I tried to use a PC Caller ID Plug to decode the CID info and drive CIDMan instead of the prior voice/fax/data modem but never really got the device to work correctly. It would continue to spit out garbage after the call which would blow up CIDMan.

(01/08/99) I have been using my speak.exe program since CIDMan provides an 'external' speech app and it is working great. Doubt if I'll fall back to Monologue again.

Voice/Fax Mail System

(01/08/99) Updated - The voice modem died so I am not using anything here for now. As soon as I replace the modem, I plan on coding a simple but effective answering machine in VB to replace the clunky previous way of handling calls. This will allow a better interface with the PC system I hope and allow me to see call info across the Internet as well.

(07/25/97) A 33.6K Voice/Fax/Data modem is installed in the HA PC. The modem handles incoming calls on my voice line. By using Bitware's voice/fax mail system, I can add mail boxes as needed, receive faxes automatically, and provide fax back capabilities if desired. The original challenge was to figure out how to have the TC+ or the PC notify us when we have new messages since the HA PC is not located in the main living area and the program doesn't provide repeated audio notifications of new messages. The solution was to use LaunchPad to monitor the mailbox file status. If the file changes, we assume we have new messages and LaunchPad kicks in and sends a key sequence to EventManager to generates an "ASCII IN" statement with "NEWMSG" that triggers the new message process. This process increments the NUMMESSAGE counter and notifies us that we so many messages waiting every few minutes and lets us use a standard control key on an X10 controller to we play them. A new message check is also made when we set the HOME scene.

Phone Control

Telephone TransponderLocal and Remote Phone Control
(10/25/97) Added a Leviton Telephone Transponder (shown at right) that provides phone control of the X10 systems in the house. The unit simply takes a command from the phone keypad and sends the X10 command out so you can pretty much do anything you want on the phone just as if you had an X10 controller in your hand. It IS a little more difficult since you have to remember the command translations from the phone keypad but once you remember the main commands you use, it works okay. I don't like the requirement to enter a 'password' when you're picking up the phone locally BUT I guess the system doesn't know where you are (local or remote).

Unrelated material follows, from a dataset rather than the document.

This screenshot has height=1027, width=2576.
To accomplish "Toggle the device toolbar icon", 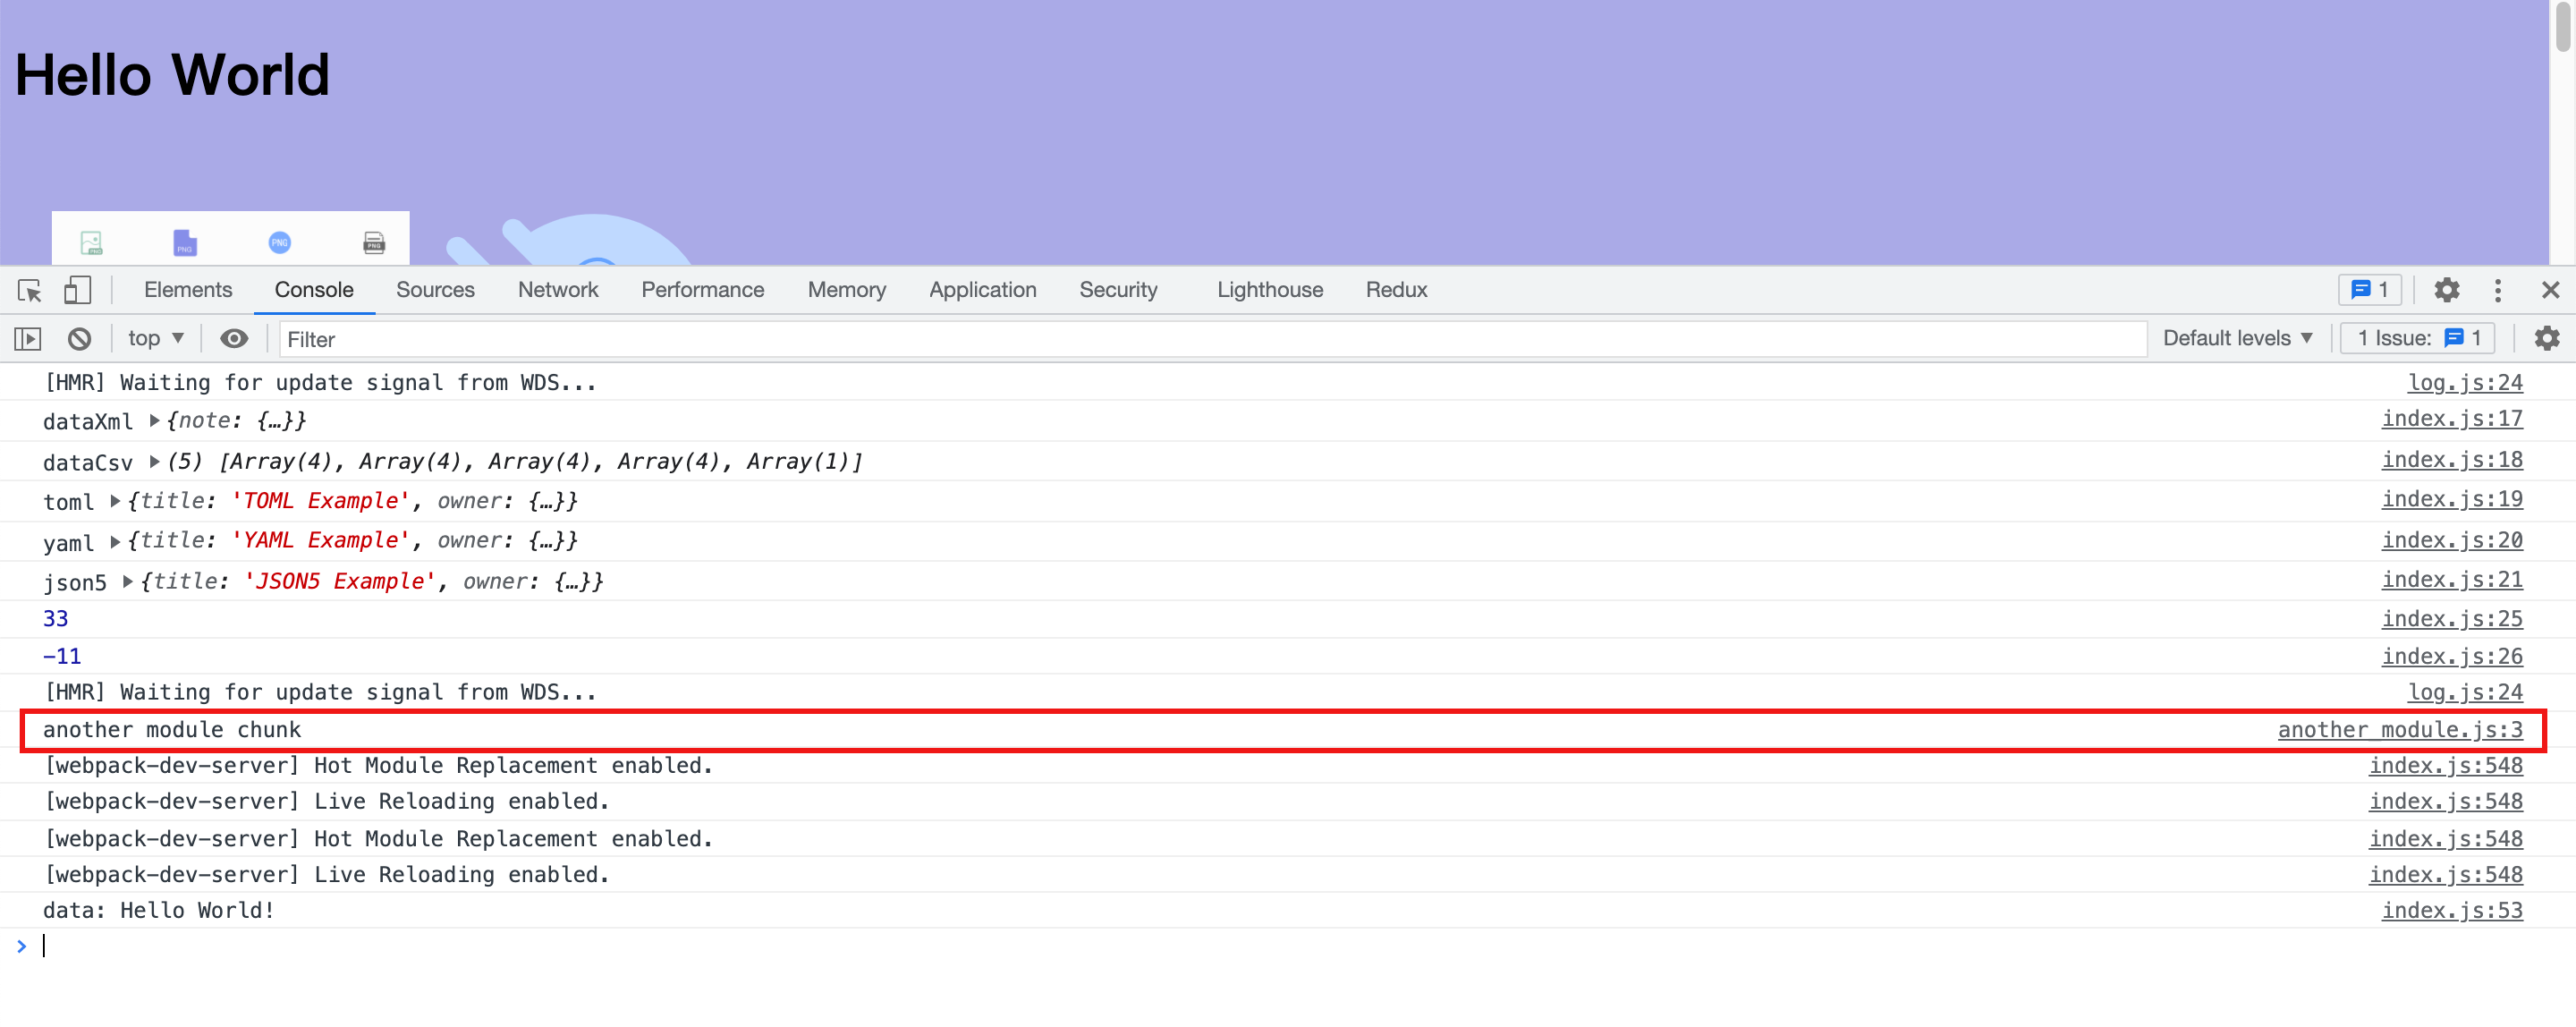I will tap(77, 290).
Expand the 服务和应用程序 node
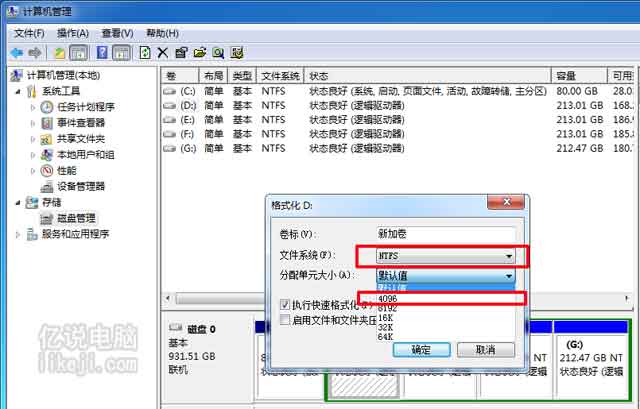 18,234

(10/12/99) Added phone features on the web interface ( http://House.Protowrxs.com ) to allow controlling Call Forwarding and Call Rejection from the web site. Call forwarding setup mainly because I forget to toggle it when leaving but do not necessarily ALWAYS want if forwarded when we're out. Originally this was in the AWAY mode event but proved to be too often.

Other stuff

Web Based Interface and Control
(01/08/99) With the addition of an ISDN line to my house in November of 1998 and a full time net connection, I have finally setup the local web page to be accessible from the world. The 'house' is located at http://House.ProtoWrxs.com and can be used to see (and control with authentication) items on the HA PC. The web server is behind an Ascend Pipeline firewall providing my home network with a higher level of security but still allowing in/outgoing TCP/IP services.

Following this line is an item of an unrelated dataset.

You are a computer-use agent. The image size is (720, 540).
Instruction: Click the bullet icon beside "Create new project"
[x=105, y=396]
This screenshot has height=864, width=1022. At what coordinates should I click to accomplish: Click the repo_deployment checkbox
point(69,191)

The system is currently using a MS Personal Web Server with Active Server Page script extensions and some added controls and components. Bye extending the feature of ASP, the web pages can interact with the JDS WinEvm program and therefore send/read commands from the JDS TC+ unit. More info can be found on the server at http://House.ProtoWrxs.com

(06/01/99) - Article appeared in the June 1999 Issue of the HomeToys.com EMag on what I've done Internet wise at the Nolen home. Goto HomeToys.com and checkout the June 1999 issue for the story.

(10/12/99) - Added links off the House Entertainment Page for local movies, TV listings, and New paper. This was added to allow quick access to these features since all the systems in the house default to the 'house' web page. Once touch screen capability is added to the system in the living room, it will be quite easy to get to these features without having to sit down at a machine.